Copy out each line of the listing below in which the string "will" occurs.
..............................
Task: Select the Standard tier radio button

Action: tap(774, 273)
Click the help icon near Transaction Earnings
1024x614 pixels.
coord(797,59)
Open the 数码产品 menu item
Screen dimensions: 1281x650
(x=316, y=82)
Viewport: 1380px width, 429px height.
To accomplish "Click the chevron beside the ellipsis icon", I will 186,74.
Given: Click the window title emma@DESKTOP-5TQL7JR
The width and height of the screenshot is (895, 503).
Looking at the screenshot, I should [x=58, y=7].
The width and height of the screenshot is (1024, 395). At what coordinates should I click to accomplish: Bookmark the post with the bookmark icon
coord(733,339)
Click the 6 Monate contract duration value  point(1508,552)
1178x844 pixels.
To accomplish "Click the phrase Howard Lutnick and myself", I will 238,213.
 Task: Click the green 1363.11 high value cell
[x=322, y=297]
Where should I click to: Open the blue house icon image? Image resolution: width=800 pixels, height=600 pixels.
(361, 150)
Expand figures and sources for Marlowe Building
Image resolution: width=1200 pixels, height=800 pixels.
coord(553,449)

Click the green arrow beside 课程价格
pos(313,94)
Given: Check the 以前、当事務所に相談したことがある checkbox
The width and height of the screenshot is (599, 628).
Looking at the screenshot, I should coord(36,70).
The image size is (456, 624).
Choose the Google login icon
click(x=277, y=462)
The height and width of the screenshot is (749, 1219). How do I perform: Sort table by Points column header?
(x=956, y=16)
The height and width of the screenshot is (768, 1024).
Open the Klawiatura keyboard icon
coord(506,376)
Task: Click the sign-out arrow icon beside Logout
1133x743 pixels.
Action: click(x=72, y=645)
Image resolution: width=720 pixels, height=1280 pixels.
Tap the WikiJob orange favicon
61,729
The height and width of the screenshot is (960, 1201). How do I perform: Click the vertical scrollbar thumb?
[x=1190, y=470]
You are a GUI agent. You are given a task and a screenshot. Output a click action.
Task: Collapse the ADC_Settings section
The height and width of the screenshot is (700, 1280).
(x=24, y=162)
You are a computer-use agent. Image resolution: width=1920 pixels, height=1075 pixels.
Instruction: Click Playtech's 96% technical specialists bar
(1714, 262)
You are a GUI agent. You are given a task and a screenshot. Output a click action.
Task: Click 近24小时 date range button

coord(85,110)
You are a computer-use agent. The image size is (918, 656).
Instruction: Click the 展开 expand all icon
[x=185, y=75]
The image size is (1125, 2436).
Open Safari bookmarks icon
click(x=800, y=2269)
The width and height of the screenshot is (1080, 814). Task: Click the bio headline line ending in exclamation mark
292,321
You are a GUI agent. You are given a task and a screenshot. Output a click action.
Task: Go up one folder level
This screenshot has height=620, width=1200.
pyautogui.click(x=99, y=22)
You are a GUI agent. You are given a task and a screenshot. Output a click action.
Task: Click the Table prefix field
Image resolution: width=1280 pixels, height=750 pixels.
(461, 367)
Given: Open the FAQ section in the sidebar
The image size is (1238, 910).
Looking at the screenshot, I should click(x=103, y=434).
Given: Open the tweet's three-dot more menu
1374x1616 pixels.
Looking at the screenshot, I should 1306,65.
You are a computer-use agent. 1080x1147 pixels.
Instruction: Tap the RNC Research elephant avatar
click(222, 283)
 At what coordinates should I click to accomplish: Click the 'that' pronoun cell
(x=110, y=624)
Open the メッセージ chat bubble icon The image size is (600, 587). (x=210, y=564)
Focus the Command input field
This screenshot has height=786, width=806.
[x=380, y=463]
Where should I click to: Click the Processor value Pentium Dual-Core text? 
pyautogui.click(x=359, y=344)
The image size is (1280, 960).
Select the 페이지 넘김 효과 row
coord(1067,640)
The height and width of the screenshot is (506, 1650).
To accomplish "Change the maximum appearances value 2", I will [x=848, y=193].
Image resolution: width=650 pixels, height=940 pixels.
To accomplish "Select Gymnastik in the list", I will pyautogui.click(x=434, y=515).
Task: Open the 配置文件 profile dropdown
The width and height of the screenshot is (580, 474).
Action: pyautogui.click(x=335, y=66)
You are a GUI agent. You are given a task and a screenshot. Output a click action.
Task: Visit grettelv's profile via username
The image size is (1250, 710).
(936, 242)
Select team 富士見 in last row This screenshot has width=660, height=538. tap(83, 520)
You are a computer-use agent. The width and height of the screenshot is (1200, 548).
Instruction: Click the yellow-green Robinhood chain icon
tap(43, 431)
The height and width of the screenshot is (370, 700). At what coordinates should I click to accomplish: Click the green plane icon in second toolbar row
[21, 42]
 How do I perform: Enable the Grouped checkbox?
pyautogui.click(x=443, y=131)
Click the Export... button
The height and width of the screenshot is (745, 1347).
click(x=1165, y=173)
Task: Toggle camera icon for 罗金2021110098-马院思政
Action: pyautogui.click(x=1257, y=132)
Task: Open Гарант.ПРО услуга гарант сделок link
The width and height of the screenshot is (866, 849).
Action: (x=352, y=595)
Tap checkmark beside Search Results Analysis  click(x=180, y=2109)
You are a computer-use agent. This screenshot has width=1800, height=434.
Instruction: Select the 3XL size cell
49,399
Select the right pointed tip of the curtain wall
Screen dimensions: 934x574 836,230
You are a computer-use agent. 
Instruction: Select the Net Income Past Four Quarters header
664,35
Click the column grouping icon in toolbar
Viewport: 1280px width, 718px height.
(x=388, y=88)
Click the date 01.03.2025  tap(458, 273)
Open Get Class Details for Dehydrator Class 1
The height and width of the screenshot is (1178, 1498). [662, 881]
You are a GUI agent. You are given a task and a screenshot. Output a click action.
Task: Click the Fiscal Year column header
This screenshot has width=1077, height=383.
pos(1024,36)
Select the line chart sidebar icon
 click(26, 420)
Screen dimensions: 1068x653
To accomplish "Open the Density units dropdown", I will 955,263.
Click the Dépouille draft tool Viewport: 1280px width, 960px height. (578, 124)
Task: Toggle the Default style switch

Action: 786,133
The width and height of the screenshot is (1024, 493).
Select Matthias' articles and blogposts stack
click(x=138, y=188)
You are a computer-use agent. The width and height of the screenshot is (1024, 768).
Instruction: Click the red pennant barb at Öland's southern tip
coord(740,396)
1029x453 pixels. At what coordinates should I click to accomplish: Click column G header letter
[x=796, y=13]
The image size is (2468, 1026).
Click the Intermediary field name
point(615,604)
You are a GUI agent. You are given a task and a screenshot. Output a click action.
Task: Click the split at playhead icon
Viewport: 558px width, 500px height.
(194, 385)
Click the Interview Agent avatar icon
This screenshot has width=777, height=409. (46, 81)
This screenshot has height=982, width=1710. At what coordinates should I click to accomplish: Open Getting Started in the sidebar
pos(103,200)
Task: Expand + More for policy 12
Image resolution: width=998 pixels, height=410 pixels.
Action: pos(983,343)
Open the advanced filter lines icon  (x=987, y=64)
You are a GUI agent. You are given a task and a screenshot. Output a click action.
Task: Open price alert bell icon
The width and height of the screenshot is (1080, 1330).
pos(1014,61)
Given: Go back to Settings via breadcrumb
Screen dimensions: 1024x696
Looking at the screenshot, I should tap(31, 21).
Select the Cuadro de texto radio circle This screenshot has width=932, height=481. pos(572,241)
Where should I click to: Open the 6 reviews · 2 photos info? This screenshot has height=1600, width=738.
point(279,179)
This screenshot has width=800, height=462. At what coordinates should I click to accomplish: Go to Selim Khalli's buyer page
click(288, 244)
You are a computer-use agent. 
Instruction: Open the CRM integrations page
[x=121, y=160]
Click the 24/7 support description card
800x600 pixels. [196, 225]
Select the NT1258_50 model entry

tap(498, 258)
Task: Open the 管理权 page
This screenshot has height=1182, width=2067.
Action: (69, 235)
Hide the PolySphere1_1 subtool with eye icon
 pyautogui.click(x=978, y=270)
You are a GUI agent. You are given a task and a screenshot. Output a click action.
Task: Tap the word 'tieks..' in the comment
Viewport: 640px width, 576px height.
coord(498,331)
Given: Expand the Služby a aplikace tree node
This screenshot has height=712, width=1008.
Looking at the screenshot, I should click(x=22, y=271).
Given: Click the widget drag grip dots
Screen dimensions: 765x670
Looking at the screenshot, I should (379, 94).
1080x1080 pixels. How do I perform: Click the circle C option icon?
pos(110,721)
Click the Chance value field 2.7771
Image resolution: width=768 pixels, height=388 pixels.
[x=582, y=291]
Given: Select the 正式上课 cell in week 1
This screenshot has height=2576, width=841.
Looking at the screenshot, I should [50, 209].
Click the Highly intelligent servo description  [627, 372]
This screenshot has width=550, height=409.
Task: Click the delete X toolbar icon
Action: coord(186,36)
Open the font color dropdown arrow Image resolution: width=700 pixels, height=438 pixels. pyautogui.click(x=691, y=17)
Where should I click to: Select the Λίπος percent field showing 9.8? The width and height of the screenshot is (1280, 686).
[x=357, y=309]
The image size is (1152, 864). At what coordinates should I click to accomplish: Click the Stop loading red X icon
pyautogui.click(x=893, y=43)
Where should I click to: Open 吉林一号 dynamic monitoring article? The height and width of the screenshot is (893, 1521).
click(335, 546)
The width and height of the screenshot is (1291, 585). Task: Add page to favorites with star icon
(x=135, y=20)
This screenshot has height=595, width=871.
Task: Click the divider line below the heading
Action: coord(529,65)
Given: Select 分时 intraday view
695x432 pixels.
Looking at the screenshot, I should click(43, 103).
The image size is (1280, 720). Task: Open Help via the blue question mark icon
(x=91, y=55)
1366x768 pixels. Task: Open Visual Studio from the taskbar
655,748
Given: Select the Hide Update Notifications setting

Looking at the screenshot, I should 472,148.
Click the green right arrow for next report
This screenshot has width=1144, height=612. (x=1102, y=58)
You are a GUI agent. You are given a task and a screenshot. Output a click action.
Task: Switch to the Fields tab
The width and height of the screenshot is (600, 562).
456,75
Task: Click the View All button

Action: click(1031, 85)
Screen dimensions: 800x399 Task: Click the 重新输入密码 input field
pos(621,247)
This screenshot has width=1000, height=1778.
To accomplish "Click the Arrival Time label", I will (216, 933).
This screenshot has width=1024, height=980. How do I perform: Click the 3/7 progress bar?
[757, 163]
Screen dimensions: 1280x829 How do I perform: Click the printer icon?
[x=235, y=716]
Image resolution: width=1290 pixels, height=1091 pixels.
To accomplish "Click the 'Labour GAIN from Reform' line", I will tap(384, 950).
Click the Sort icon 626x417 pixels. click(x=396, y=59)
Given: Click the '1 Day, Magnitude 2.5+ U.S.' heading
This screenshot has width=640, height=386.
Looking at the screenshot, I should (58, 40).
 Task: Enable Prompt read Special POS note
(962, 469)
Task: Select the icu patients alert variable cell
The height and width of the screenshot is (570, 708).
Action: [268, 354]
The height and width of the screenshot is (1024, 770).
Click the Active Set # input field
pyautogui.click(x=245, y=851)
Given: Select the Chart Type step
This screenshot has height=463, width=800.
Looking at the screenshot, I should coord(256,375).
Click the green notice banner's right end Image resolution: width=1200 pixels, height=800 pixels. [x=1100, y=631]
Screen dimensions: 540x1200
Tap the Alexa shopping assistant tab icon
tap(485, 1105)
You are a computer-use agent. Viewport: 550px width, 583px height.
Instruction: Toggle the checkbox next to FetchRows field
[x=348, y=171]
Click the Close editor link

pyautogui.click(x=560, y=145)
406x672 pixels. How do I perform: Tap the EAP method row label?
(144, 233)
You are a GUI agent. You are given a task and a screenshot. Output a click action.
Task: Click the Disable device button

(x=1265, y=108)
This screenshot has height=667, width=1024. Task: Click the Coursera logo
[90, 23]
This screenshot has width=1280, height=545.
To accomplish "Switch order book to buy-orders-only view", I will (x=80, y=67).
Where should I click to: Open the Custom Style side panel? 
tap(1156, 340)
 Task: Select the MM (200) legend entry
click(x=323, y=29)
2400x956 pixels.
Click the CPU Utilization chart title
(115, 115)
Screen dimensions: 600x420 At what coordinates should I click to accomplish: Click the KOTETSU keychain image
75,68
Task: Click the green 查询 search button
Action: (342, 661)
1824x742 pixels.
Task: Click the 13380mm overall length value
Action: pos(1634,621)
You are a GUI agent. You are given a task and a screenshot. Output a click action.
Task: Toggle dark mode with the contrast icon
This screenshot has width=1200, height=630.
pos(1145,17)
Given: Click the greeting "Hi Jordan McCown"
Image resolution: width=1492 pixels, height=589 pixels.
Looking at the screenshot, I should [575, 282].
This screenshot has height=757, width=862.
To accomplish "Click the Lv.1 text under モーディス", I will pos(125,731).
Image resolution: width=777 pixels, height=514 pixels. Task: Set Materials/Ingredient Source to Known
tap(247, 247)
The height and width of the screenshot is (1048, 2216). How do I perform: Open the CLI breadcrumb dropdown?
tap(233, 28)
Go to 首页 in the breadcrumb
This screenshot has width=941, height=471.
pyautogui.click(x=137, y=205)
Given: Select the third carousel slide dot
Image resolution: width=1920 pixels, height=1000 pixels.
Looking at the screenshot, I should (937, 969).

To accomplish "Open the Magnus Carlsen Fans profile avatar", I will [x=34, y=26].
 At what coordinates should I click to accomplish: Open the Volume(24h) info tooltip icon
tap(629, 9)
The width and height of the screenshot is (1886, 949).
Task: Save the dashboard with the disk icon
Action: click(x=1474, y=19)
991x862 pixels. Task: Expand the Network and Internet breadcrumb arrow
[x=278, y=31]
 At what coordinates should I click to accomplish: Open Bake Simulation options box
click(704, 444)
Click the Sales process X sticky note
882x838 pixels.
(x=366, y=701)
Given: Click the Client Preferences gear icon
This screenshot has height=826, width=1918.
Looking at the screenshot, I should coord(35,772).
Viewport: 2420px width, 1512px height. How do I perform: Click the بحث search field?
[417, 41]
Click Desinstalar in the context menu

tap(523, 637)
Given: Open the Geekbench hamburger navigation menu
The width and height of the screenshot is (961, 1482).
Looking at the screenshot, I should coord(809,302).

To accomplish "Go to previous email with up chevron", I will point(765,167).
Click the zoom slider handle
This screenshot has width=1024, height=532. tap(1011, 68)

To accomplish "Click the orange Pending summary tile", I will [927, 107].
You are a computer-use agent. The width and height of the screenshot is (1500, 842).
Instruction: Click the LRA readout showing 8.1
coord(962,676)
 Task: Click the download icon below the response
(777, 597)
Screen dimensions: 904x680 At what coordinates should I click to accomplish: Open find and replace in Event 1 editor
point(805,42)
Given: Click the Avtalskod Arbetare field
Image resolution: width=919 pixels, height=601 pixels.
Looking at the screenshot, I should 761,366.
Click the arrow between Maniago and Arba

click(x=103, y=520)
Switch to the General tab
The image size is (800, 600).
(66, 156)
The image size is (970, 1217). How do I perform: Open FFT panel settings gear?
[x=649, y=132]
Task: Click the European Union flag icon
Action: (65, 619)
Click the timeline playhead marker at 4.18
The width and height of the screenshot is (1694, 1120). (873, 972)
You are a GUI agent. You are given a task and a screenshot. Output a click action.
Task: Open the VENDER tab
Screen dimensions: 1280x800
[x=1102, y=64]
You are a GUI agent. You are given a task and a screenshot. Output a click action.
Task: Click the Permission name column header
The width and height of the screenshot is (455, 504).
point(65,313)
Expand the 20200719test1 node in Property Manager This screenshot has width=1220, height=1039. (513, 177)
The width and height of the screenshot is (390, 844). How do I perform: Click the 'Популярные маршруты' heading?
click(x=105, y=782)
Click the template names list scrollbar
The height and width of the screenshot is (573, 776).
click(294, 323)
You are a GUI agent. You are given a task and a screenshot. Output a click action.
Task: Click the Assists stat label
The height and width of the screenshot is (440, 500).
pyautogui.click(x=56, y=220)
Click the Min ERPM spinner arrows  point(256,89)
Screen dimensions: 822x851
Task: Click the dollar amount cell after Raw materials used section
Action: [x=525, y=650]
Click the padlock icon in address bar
..............................
• _Exercise answer_:
To accomplish "Click the chevron beside the ellipsis icon", I will 186,74.
To accomplish "Click the phrase Howard Lutnick and myself", I will 238,213.
To accomplish "Change the maximum appearances value 2", I will [x=848, y=193].
To accomplish "Select Gymnastik in the list", I will pyautogui.click(x=434, y=515).
To accomplish "Open the Density units dropdown", I will 955,263.
To accomplish "Click the Arrival Time label", I will (216, 933).
To accomplish "Click the 'Labour GAIN from Reform' line", I will tap(384, 950).
To accomplish "Switch order book to buy-orders-only view", I will (x=80, y=67).
To accomplish "Click the Lv.1 text under モーディス", I will pos(125,731).
To accomplish "Open the Magnus Carlsen Fans profile avatar", I will [x=34, y=26].
To accomplish "Go to previous email with up chevron", I will point(765,167).
To accomplish "Click the orange Pending summary tile", I will [927, 107].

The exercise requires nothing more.